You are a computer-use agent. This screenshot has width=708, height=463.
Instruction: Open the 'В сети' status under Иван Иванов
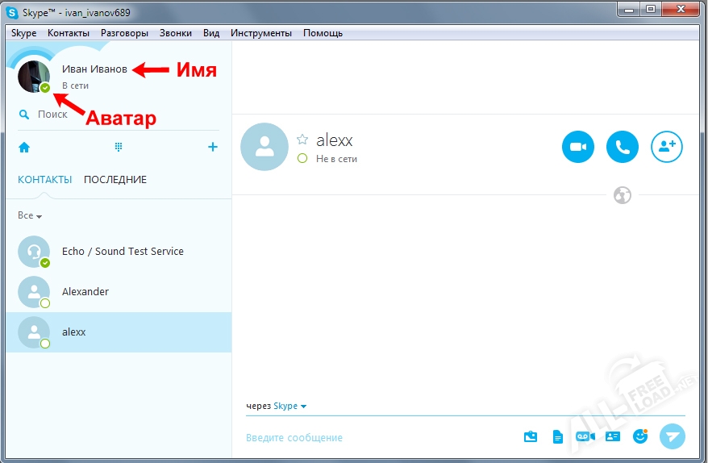(x=75, y=86)
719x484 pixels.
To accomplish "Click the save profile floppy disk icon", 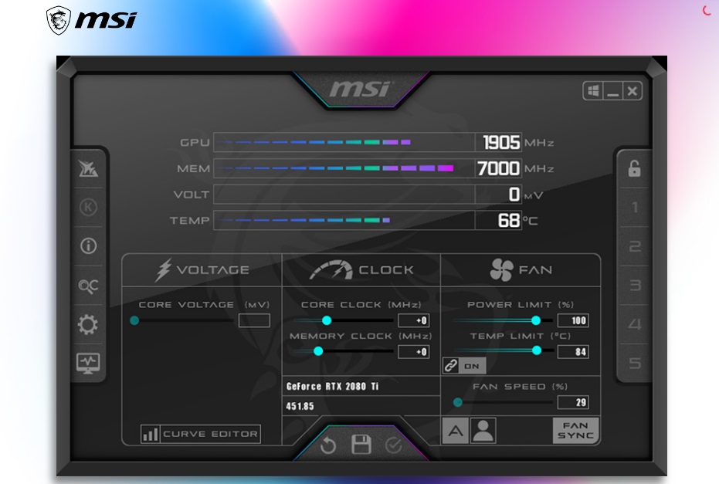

——

• _AIM OF THE TASK_
Retype every one of the rows above word for word, leaving out the pictures.

• _EXPECTED ANSWER_
You are a computer-use agent. This screenshot has width=708, height=463.
Instruction: Open the 'В сети' status under Иван Иванов
(x=75, y=86)
719x484 pixels.
To accomplish "Click the save profile floppy disk icon", 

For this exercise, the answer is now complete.